Assignment - What lines of the data hold the string "orange"? Pull each one out.

Data provided -
--- START ---
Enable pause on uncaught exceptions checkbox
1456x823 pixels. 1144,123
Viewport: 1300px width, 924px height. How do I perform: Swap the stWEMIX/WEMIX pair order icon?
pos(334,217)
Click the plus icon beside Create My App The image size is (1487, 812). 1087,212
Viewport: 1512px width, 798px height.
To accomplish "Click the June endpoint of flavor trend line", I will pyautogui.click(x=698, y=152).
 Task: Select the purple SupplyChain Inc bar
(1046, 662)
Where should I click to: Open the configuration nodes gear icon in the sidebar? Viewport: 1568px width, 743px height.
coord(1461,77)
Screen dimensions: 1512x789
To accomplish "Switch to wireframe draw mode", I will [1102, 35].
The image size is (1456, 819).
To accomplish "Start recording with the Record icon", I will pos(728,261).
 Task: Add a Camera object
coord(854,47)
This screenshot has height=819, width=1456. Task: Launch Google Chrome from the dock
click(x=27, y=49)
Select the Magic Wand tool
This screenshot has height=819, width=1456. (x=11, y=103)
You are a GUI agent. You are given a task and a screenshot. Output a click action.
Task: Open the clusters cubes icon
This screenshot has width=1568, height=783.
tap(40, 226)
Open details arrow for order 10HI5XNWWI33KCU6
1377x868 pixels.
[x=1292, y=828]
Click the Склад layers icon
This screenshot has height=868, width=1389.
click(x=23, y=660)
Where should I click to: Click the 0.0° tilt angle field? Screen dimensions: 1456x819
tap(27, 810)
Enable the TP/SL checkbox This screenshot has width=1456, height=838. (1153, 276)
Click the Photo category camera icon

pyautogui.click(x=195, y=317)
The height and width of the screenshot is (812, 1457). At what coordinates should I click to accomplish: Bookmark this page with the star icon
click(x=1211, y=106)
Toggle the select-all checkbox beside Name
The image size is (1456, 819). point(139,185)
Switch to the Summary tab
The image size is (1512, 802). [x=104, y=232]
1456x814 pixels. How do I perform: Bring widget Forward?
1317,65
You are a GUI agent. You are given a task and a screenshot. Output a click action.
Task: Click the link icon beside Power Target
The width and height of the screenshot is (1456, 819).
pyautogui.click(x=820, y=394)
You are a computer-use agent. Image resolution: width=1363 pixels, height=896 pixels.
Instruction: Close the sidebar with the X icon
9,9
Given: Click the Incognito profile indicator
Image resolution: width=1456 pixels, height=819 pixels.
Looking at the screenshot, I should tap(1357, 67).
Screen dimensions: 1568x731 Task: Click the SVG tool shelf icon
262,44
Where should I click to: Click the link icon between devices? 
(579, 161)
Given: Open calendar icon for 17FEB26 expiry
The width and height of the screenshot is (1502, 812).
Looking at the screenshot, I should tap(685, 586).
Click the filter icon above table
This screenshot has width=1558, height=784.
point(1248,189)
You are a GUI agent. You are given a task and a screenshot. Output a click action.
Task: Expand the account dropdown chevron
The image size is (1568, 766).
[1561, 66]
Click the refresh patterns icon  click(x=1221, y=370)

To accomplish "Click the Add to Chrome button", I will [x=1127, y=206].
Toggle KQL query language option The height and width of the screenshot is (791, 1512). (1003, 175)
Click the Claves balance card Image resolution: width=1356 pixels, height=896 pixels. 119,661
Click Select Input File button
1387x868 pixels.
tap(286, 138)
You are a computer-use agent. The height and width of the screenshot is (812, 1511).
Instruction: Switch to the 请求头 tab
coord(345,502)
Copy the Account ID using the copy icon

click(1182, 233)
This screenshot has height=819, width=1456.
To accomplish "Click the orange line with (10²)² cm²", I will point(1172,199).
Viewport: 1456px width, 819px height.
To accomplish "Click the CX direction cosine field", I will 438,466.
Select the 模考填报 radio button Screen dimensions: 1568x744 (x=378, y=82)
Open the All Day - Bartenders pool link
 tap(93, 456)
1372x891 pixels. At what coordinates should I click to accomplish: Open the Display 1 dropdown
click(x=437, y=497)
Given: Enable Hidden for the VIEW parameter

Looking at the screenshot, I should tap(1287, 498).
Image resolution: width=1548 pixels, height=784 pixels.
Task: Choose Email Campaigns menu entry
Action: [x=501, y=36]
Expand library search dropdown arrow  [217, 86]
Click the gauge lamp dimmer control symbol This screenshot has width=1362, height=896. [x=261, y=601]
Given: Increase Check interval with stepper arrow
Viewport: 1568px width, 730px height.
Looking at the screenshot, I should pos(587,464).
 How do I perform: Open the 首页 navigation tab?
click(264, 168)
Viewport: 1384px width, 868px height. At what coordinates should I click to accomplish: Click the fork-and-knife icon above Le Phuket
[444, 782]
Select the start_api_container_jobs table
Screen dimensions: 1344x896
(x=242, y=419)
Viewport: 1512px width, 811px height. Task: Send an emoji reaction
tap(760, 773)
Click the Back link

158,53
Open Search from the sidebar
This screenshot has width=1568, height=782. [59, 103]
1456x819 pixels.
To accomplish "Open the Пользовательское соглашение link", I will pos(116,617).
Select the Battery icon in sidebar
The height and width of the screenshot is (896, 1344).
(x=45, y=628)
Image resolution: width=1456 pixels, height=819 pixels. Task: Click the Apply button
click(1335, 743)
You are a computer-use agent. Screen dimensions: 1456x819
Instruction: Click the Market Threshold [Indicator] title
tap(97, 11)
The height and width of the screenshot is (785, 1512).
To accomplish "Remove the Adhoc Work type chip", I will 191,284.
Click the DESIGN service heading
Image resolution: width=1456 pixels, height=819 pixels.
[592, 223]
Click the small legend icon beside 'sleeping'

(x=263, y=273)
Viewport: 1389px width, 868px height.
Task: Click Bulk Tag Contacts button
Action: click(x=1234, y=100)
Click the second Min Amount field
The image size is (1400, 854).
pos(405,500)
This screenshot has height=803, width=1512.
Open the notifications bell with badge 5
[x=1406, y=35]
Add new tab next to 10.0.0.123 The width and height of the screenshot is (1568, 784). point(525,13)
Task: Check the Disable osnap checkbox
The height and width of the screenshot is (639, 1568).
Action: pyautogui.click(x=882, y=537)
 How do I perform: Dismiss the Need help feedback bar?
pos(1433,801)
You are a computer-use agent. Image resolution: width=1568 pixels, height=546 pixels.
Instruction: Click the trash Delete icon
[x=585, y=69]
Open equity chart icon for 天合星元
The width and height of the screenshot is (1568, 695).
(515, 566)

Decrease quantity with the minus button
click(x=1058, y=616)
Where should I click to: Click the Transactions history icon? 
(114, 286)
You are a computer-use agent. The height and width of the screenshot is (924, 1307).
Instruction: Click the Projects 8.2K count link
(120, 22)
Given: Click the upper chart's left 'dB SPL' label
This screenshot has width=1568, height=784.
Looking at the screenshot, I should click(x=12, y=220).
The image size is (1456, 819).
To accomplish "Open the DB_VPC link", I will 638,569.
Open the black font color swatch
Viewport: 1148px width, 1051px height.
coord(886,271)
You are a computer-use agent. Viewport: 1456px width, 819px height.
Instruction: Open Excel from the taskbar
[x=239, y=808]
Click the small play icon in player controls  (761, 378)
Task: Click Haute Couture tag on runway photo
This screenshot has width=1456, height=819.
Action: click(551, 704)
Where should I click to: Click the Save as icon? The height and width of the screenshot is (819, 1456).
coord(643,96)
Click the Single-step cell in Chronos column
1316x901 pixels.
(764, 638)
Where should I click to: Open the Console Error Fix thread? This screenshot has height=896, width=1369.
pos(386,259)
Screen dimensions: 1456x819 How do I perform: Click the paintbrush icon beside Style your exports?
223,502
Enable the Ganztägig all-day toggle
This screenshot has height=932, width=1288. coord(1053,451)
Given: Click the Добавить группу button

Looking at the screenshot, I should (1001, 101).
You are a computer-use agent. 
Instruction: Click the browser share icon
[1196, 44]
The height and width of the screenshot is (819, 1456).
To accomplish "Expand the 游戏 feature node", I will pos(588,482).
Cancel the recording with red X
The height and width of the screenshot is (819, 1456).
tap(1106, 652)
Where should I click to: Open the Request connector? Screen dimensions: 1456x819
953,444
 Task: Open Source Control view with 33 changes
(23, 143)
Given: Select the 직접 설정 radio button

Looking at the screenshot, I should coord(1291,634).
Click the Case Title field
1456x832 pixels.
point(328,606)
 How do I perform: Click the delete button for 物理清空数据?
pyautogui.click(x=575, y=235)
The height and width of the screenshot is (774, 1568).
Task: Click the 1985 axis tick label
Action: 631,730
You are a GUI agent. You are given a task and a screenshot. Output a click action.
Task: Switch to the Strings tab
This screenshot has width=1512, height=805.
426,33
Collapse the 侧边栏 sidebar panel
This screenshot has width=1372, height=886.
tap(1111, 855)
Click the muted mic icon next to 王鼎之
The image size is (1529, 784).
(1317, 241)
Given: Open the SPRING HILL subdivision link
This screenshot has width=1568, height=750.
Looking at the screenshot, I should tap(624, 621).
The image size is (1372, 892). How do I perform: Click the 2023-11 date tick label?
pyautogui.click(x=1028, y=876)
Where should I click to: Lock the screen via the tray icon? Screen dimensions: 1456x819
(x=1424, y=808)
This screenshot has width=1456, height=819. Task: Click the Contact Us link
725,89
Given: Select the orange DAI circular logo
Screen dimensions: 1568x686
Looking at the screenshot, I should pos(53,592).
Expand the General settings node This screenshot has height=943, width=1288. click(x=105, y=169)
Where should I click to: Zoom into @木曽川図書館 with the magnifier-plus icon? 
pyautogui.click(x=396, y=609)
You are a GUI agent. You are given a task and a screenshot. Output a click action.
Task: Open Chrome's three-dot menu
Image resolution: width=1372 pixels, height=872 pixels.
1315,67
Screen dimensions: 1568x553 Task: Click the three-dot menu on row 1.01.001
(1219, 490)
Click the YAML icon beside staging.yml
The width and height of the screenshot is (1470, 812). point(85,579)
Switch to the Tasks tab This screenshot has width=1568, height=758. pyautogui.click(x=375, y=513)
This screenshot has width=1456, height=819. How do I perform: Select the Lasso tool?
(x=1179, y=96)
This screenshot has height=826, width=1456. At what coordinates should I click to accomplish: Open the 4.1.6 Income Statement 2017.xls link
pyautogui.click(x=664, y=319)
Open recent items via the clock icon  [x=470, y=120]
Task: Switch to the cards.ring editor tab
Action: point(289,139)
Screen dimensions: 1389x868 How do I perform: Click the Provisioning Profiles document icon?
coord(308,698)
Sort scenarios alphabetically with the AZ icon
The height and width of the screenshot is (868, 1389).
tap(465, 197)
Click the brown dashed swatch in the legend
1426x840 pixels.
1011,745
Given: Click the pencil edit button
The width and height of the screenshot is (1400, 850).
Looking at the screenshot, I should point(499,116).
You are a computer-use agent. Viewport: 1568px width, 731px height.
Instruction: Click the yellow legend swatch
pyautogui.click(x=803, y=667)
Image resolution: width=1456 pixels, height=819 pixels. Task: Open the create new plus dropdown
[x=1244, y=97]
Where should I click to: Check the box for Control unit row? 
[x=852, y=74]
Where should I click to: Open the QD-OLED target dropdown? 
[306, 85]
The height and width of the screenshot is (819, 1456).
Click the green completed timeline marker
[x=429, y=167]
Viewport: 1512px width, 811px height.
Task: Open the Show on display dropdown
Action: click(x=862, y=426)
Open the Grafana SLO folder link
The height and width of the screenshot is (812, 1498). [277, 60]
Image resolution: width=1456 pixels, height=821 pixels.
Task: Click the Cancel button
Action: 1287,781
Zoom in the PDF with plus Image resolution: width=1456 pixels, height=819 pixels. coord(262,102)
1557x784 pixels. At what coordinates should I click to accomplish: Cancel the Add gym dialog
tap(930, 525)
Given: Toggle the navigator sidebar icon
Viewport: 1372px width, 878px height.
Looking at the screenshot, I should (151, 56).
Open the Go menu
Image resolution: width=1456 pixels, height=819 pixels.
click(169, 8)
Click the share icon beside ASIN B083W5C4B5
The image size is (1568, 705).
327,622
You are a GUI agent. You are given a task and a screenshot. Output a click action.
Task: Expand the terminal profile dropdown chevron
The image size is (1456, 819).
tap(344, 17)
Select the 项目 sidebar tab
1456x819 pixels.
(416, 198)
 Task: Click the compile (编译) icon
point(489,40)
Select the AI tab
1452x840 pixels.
--- END ---
Result of the task -
To accomplish "Click the orange line with (10²)² cm²", I will point(1172,199).
Given: Select the orange DAI circular logo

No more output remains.